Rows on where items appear
-.-.-

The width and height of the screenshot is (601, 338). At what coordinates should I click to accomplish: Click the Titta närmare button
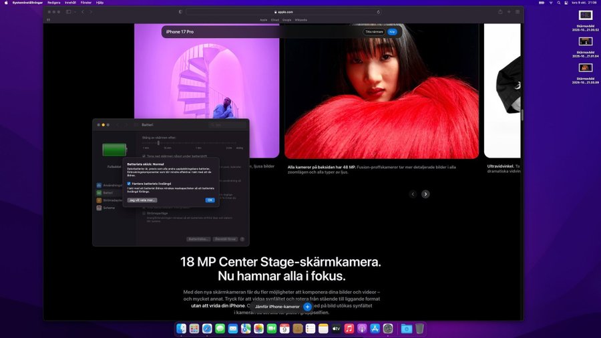[374, 31]
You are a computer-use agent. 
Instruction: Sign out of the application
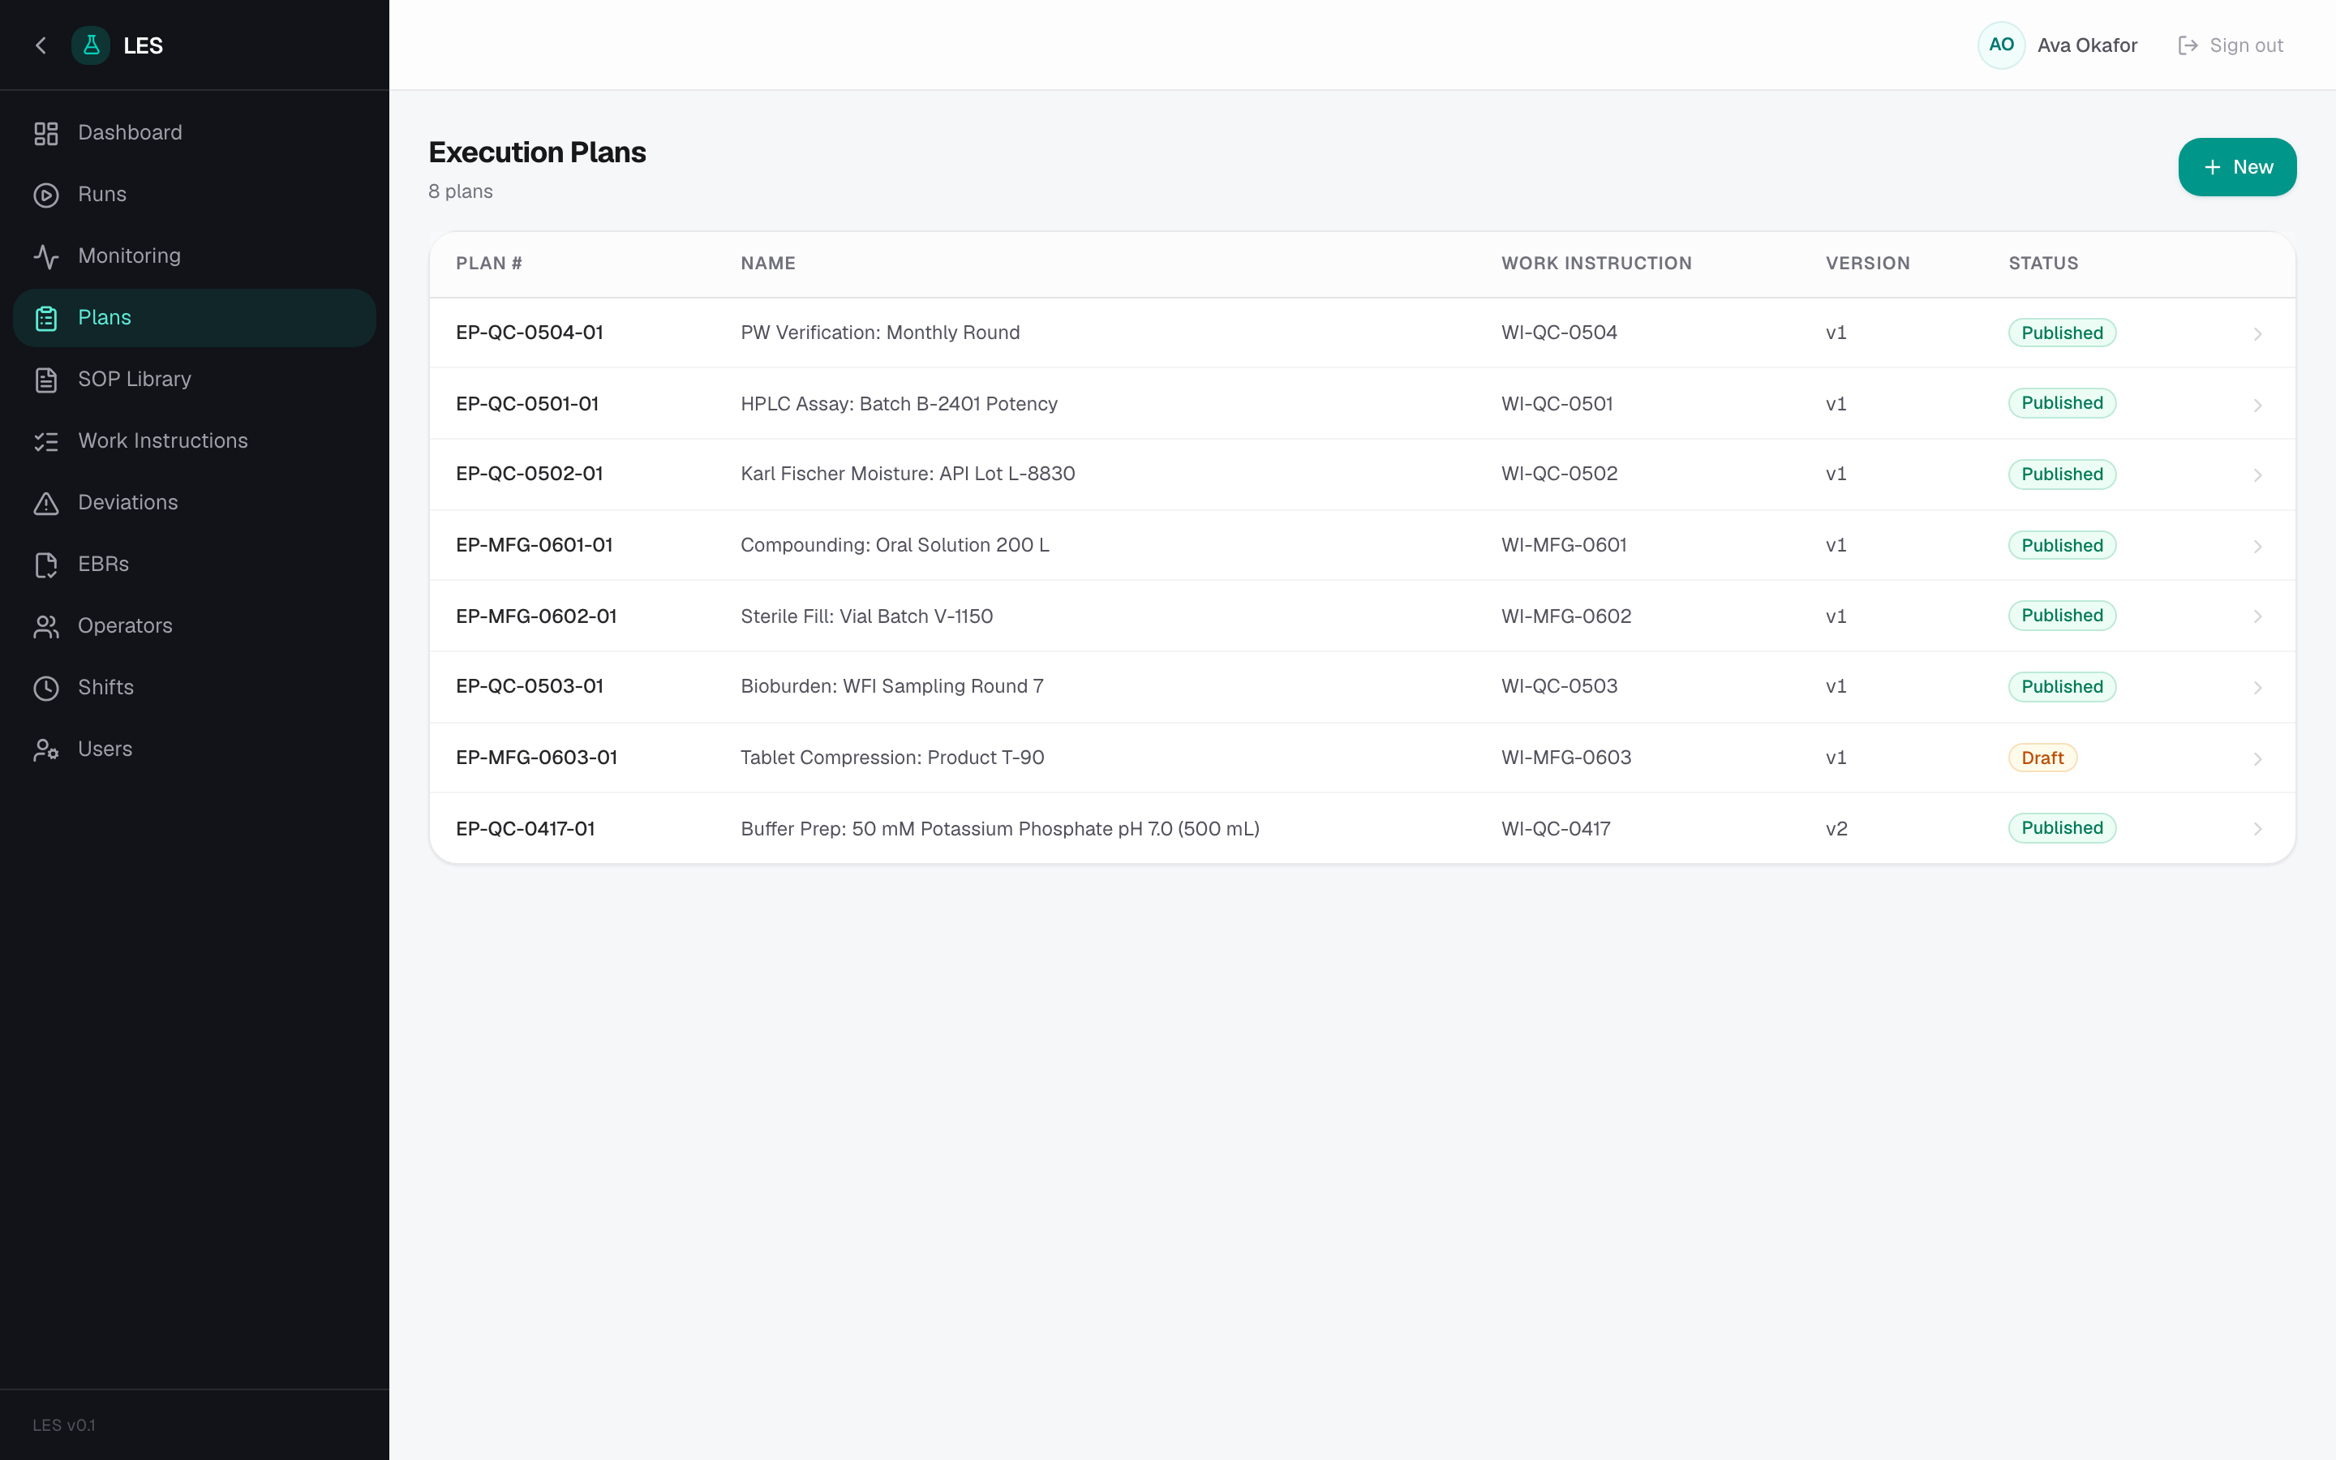pos(2231,45)
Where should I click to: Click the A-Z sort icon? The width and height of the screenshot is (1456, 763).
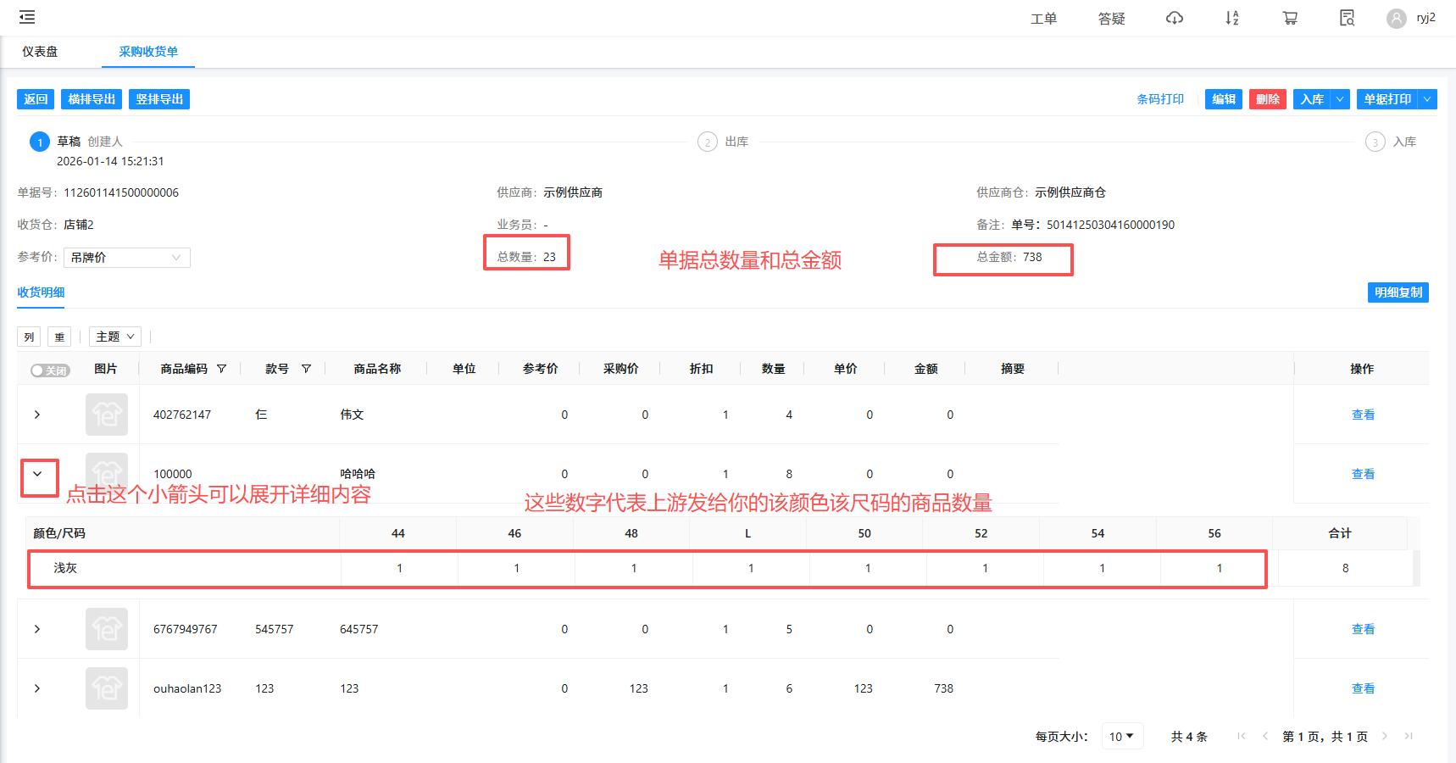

-.-.-

**Exercise task:** Write out all of the rows above again, requests included, and add 107 to every coordinate value in the answers. Leave the pictures out.

**Exercise answer:**
The width and height of the screenshot is (601, 338). At what coordinates should I click to accomplish: Click the Titta närmare button
[481, 138]
You are a computer-use agent. 
Instruction: Sign out of the application
pos(2338,152)
Where should I click to: Click the A-Z sort icon? The width and height of the screenshot is (1456, 763).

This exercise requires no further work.